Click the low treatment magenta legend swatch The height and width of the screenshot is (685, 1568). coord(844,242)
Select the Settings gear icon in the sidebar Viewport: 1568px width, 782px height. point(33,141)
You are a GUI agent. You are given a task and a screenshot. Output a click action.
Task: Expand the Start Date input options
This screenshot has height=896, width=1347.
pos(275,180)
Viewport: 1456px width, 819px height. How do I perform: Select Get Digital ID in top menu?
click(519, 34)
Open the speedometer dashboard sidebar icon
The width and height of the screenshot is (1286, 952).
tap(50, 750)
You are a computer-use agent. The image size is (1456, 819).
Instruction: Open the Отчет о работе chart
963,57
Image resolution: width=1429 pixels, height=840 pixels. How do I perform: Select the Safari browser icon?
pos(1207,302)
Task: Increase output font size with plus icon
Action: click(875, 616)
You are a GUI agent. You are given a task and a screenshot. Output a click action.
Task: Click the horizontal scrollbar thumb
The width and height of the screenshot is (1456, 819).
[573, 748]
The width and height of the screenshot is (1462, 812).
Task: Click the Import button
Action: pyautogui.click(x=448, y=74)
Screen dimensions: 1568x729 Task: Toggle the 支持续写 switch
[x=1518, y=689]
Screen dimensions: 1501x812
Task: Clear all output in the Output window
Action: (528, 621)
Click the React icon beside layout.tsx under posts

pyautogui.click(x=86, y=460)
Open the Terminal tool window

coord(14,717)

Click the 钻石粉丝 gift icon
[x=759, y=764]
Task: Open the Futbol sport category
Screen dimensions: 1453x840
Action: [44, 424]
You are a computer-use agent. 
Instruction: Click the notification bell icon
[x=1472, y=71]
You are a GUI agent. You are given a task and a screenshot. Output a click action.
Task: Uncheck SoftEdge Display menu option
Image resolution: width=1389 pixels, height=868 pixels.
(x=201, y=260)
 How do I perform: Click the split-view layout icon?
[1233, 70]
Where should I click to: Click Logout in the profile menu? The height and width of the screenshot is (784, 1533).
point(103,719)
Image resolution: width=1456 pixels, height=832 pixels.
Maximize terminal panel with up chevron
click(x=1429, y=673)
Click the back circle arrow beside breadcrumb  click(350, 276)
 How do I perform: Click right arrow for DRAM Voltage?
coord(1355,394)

========

### ABOUT THIS EXERCISE
Exact copies of all the lines above are required.

### RESULT
Click the low treatment magenta legend swatch The height and width of the screenshot is (685, 1568). coord(844,242)
Select the Settings gear icon in the sidebar Viewport: 1568px width, 782px height. point(33,141)
You are a GUI agent. You are given a task and a screenshot. Output a click action.
Task: Expand the Start Date input options
This screenshot has height=896, width=1347.
pos(275,180)
Viewport: 1456px width, 819px height. How do I perform: Select Get Digital ID in top menu?
click(519, 34)
Open the speedometer dashboard sidebar icon
The width and height of the screenshot is (1286, 952).
tap(50, 750)
You are a computer-use agent. The image size is (1456, 819).
Instruction: Open the Отчет о работе chart
963,57
Image resolution: width=1429 pixels, height=840 pixels. How do I perform: Select the Safari browser icon?
pos(1207,302)
Task: Increase output font size with plus icon
Action: click(875, 616)
You are a GUI agent. You are given a task and a screenshot. Output a click action.
Task: Click the horizontal scrollbar thumb
The width and height of the screenshot is (1456, 819).
[573, 748]
The width and height of the screenshot is (1462, 812).
Task: Click the Import button
Action: pyautogui.click(x=448, y=74)
Screen dimensions: 1568x729 Task: Toggle the 支持续写 switch
[x=1518, y=689]
Screen dimensions: 1501x812
Task: Clear all output in the Output window
Action: (528, 621)
Click the React icon beside layout.tsx under posts

pyautogui.click(x=86, y=460)
Open the Terminal tool window

coord(14,717)

Click the 钻石粉丝 gift icon
[x=759, y=764]
Task: Open the Futbol sport category
Screen dimensions: 1453x840
Action: [44, 424]
You are a computer-use agent. 
Instruction: Click the notification bell icon
[x=1472, y=71]
You are a GUI agent. You are given a task and a screenshot. Output a click action.
Task: Uncheck SoftEdge Display menu option
Image resolution: width=1389 pixels, height=868 pixels.
(x=201, y=260)
 How do I perform: Click the split-view layout icon?
[1233, 70]
Where should I click to: Click Logout in the profile menu? The height and width of the screenshot is (784, 1533).
point(103,719)
Image resolution: width=1456 pixels, height=832 pixels.
Maximize terminal panel with up chevron
click(x=1429, y=673)
Click the back circle arrow beside breadcrumb  click(350, 276)
 How do I perform: Click right arrow for DRAM Voltage?
coord(1355,394)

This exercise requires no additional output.